Tourist With a Typewriter

Oh, Uncle Adrian, I’m in the reservation of my mind.

Tag: Drugs

Blunt Truth

Profile of a small time dope dealer.

Published in C-VILLE 7/29/08

Blunt Truth

He isn’t nervous yet, because there isn’t any reason to be.

Is there?

Nothing in the car. Nothing in his pockets. Expired tags. Just popped into the office to grab something, his wallet with his ID left at home.

A cop asks him to step out of the car, please, sir.

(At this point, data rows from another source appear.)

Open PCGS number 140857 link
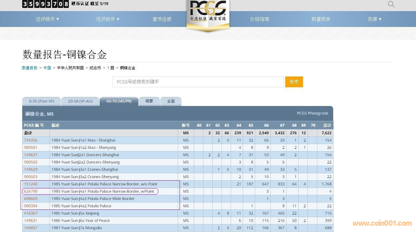Image resolution: width=416 pixels, height=232 pixels. (x=31, y=228)
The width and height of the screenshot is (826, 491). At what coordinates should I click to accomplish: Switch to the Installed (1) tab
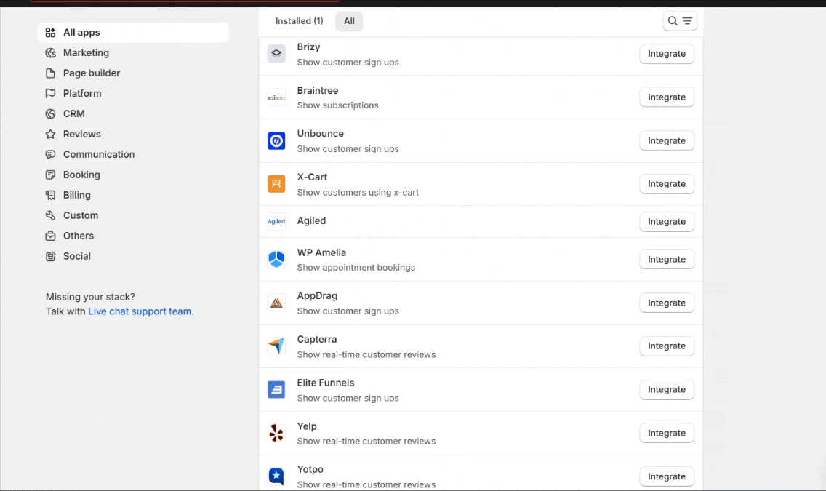[x=299, y=21]
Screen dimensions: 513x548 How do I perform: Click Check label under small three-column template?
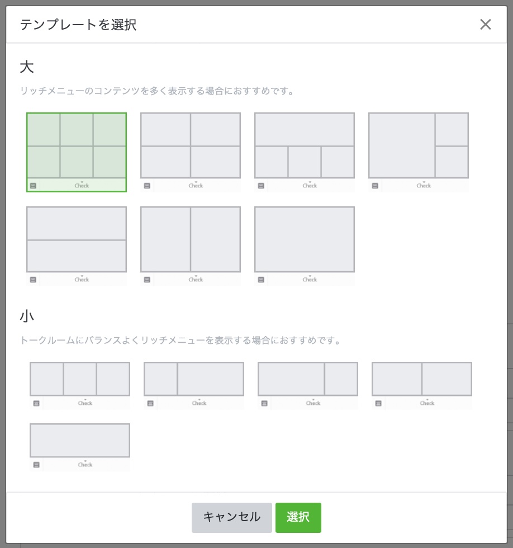[x=86, y=403]
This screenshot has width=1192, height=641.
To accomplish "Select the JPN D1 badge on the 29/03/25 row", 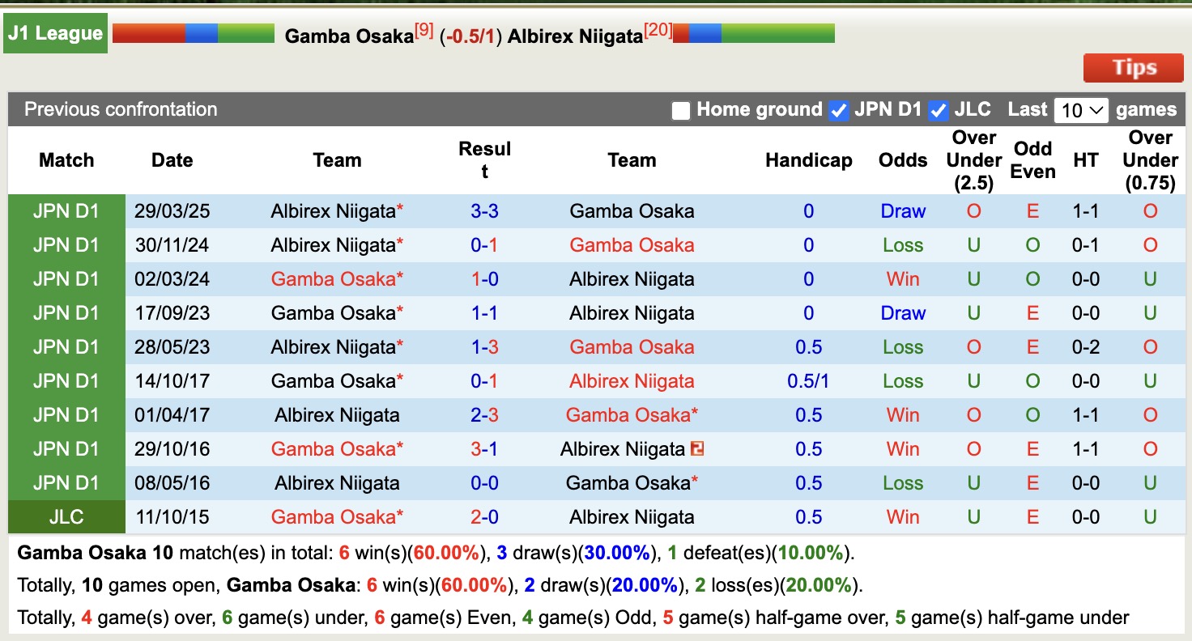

Another officer says he smells pot and asks if they can search his person. Yes you can, officer, because he knows he’s got nothing on him. Can we search the car? The car is a mess, boxes of stuff from the move, clothes all over the place, it’ll take forever for them to go through it. No, you can’t search the car. It’s Saturday. He works full-time. Wants to get home and enjoy his weekend. The cops take their sweet time filling out the ticket and as he’s signing it, a K-9 unit pulls up. The dog sniffs around outside the car and then sniffs around inside. When it gets to the back, it starts to paw at the seats, scrabble, scrabble, skritch, skritch, and so now too bad, sucker, we’re gonna search the trunk. And they find a backpack and look inside.

Shit.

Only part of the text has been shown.